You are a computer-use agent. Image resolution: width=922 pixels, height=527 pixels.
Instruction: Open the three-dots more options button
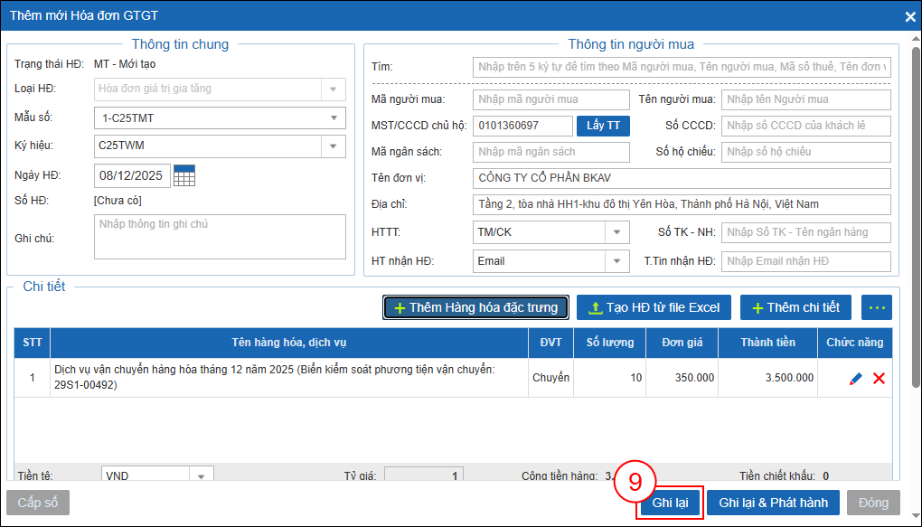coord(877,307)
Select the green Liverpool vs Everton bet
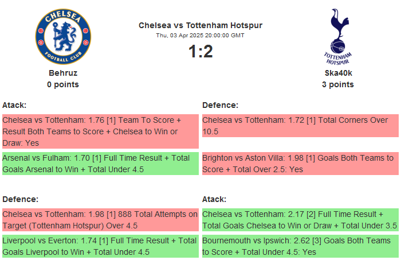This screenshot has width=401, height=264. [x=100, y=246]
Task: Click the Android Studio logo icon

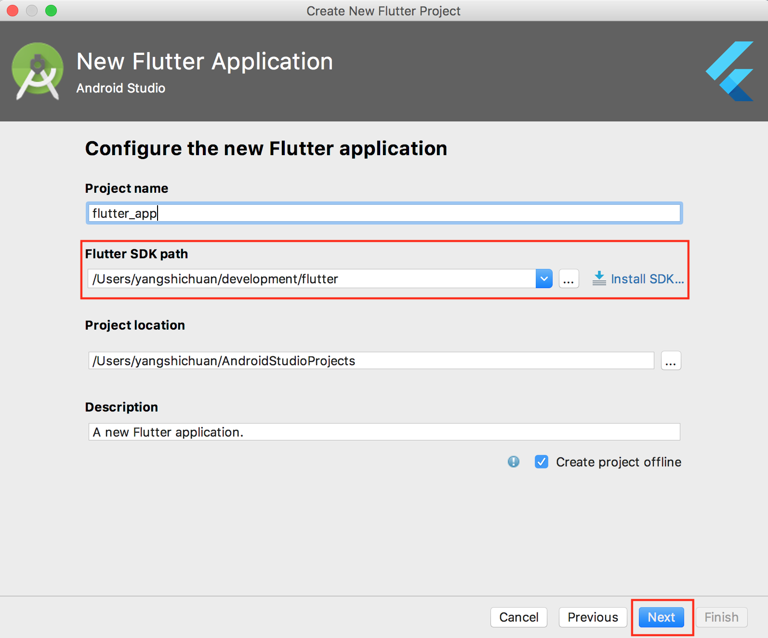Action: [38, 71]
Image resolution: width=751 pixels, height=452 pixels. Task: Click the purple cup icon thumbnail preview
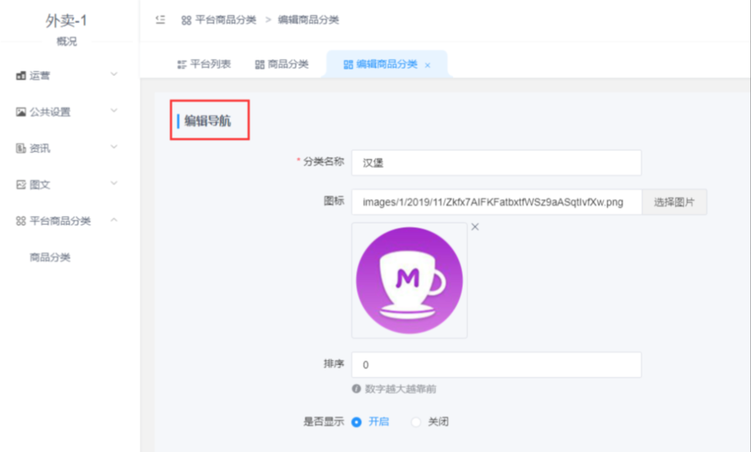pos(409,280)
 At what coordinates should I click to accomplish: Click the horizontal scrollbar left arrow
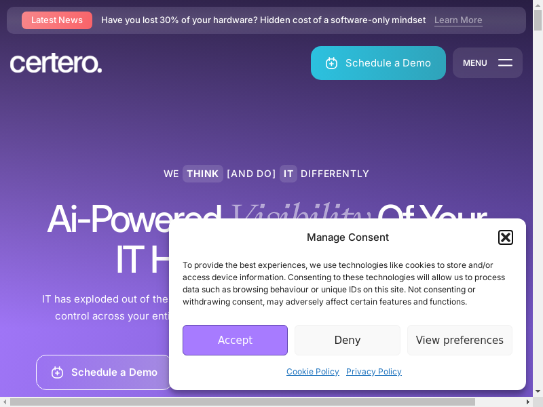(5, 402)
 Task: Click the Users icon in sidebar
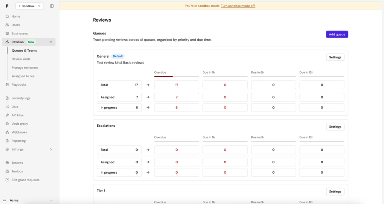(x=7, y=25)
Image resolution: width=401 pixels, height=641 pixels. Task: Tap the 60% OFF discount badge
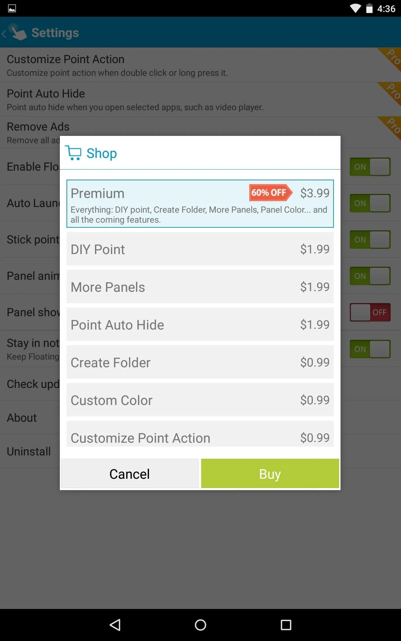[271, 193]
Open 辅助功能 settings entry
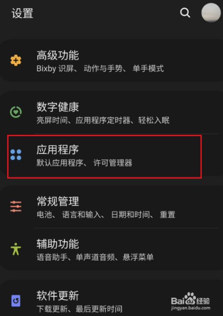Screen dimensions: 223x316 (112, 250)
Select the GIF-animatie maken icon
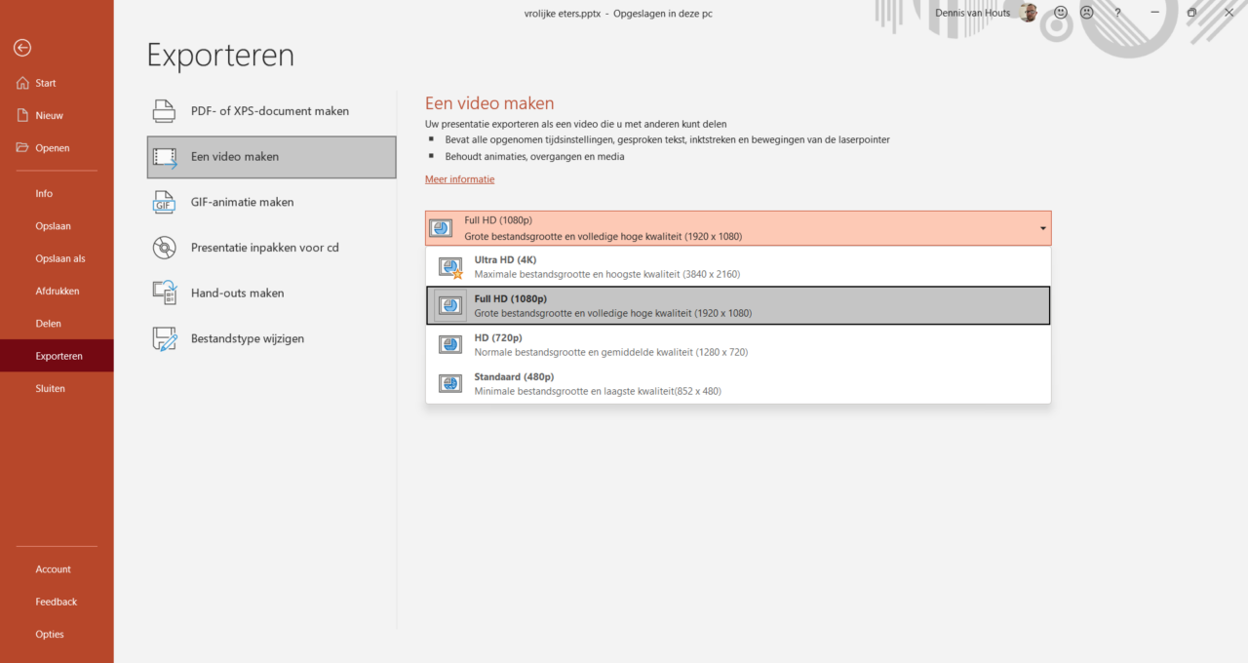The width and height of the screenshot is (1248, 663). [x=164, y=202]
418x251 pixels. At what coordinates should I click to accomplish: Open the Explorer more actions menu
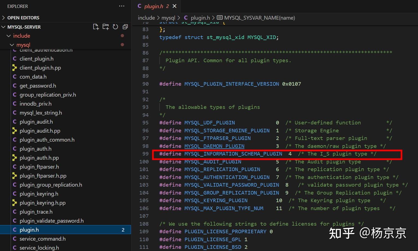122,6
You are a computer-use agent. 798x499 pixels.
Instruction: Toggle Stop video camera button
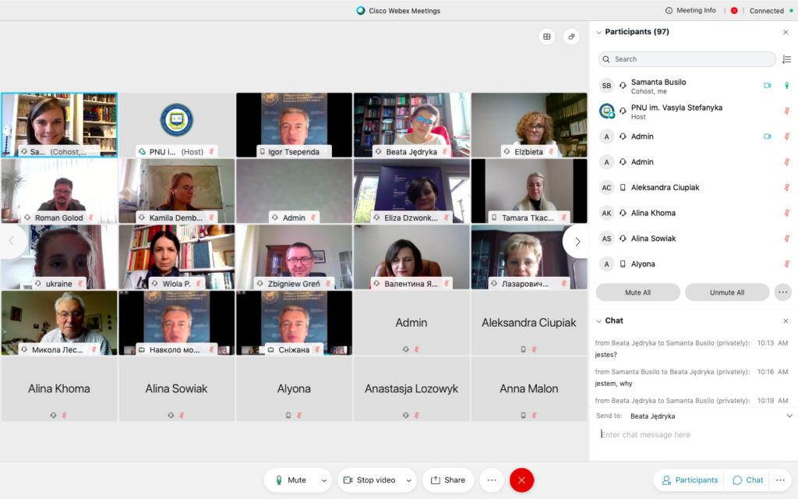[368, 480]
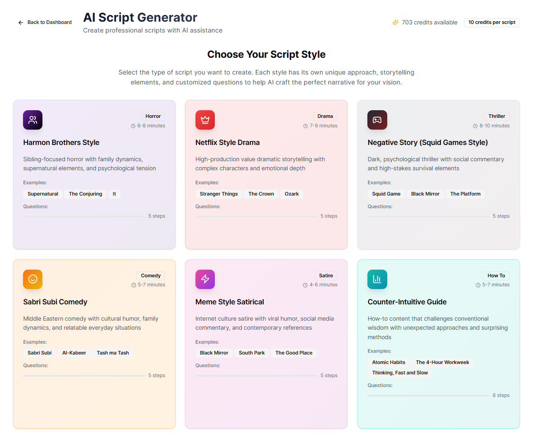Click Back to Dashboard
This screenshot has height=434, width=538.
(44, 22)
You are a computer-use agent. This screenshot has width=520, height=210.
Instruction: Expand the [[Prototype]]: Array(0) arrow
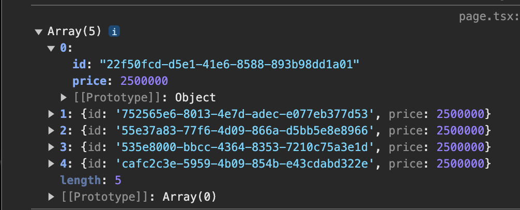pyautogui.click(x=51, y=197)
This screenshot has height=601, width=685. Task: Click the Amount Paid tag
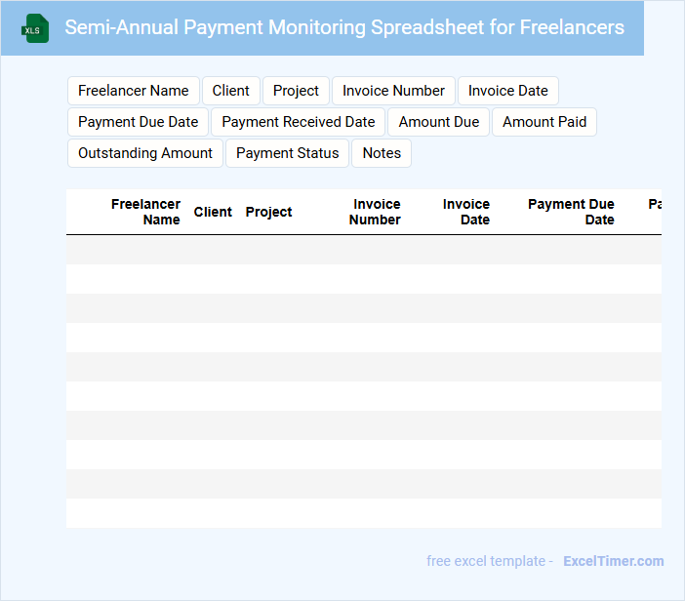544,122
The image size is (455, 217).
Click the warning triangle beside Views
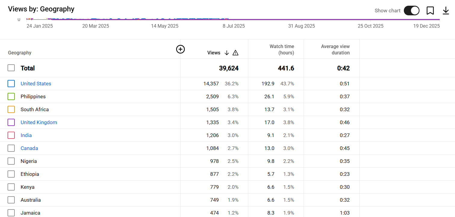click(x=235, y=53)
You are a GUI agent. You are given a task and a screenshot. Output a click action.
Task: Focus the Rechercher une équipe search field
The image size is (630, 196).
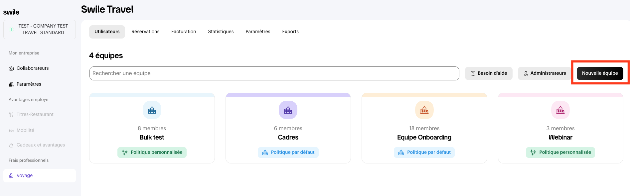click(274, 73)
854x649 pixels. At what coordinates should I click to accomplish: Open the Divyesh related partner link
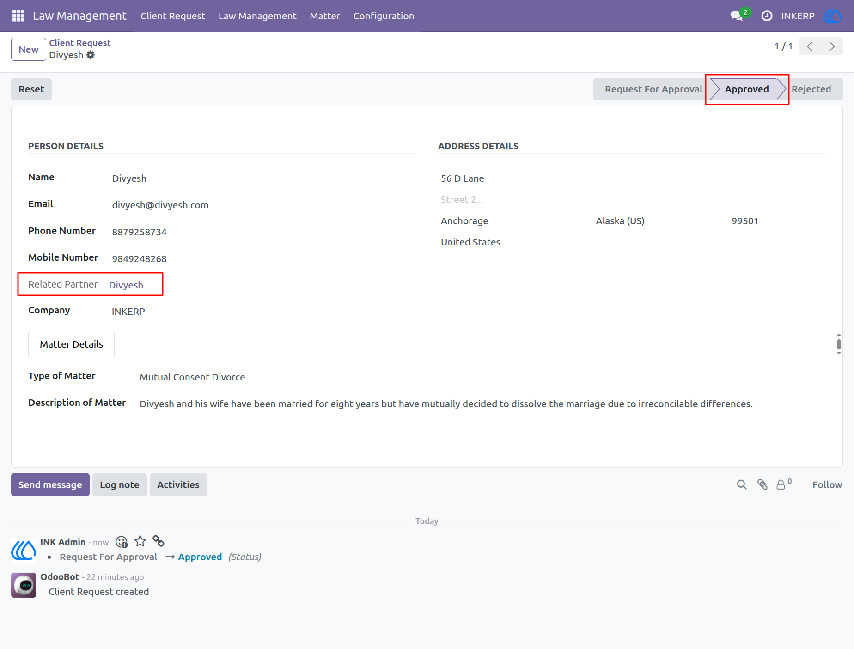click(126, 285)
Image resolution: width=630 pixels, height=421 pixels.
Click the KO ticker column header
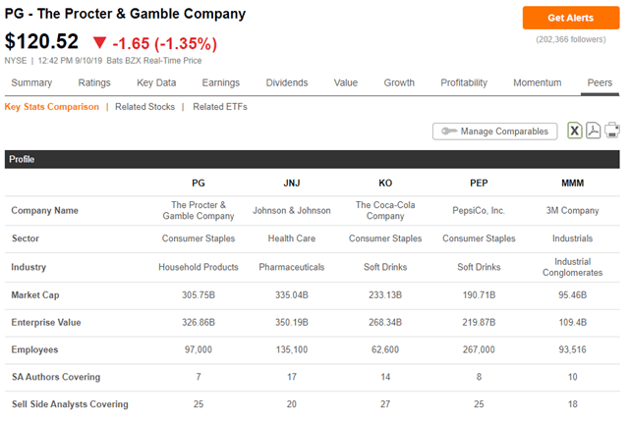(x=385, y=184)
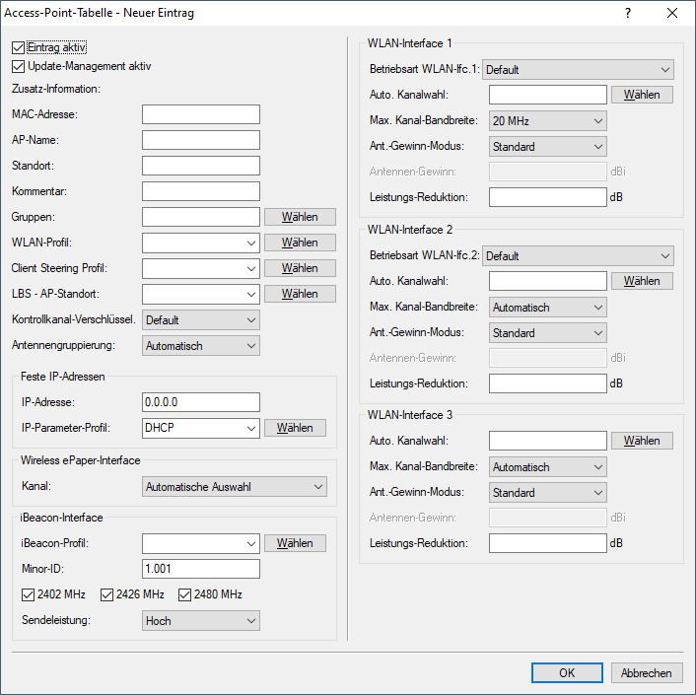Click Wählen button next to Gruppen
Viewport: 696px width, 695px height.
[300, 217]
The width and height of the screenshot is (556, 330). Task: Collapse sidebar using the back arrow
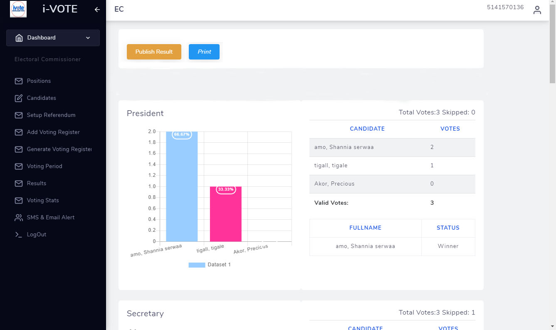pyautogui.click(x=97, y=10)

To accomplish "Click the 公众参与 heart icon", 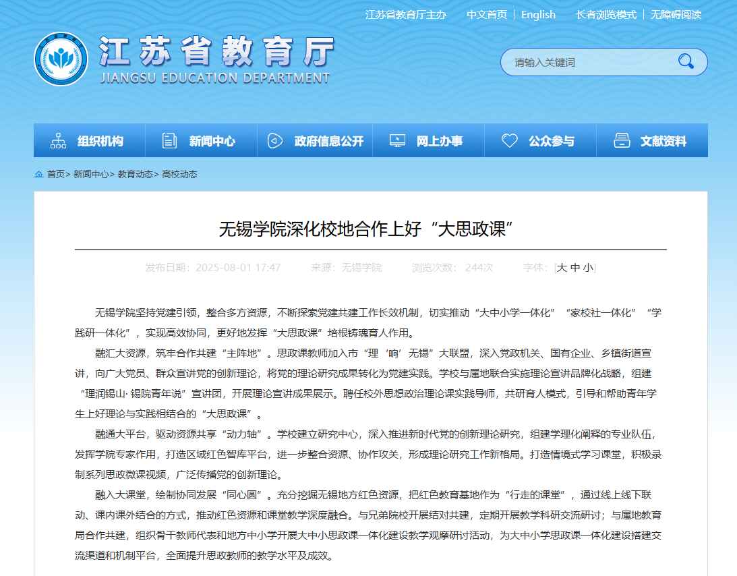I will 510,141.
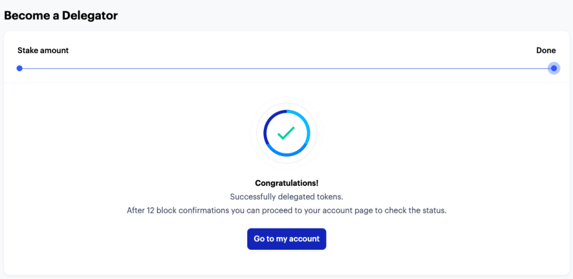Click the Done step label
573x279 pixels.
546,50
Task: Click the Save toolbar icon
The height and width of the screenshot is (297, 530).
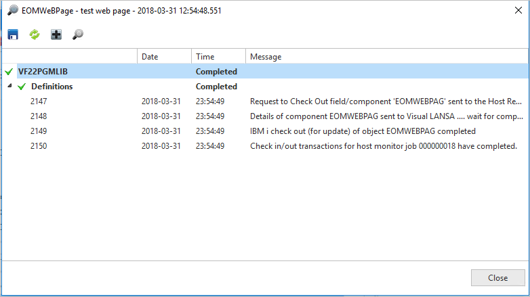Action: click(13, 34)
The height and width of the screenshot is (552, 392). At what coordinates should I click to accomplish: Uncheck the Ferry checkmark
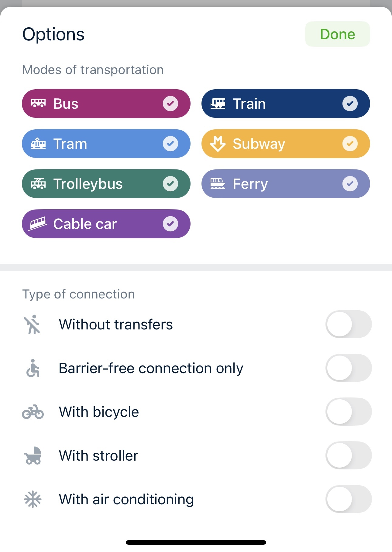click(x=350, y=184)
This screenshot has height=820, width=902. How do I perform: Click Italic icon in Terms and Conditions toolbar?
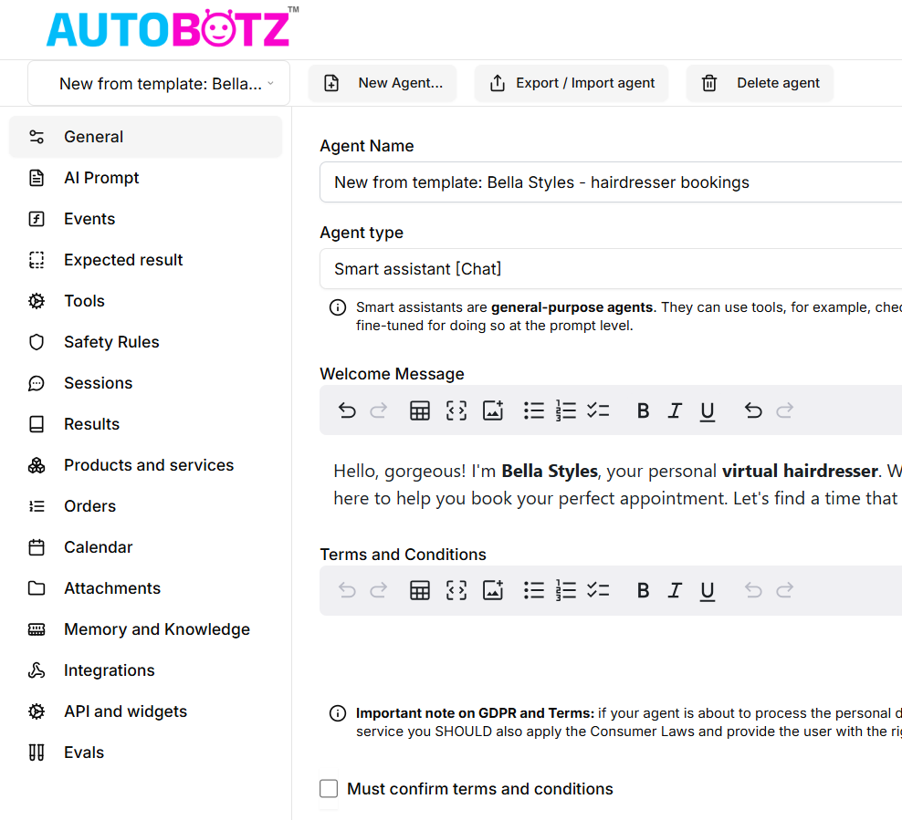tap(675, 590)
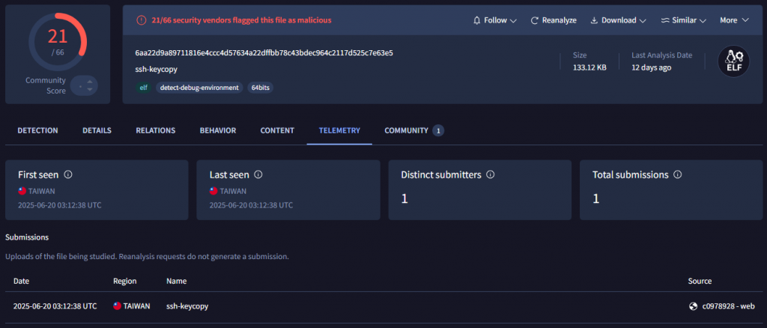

# THE PROBLEM
In the entries above, find the line containing "Open 辅助功能 settings entry" and the line containing "You are a computer-use agent. This"; give again exactly those two lines and every line between them, minus the pictures.

# FINISHED EXERCISE
Open 辅助功能 settings entry
Screen dimensions: 223x316 (112, 250)
Select the GIF-animatie maken icon
The width and height of the screenshot is (1248, 663). [x=164, y=202]
418x251 pixels. At what coordinates should I click to accomplish: Open the Explorer more actions menu
122,6
You are a computer-use agent. 798x499 pixels.
Instruction: Toggle Stop video camera button
[368, 480]
Click Back to Dashboard
This screenshot has height=434, width=538.
(44, 22)
You are a computer-use agent. This screenshot has width=520, height=210.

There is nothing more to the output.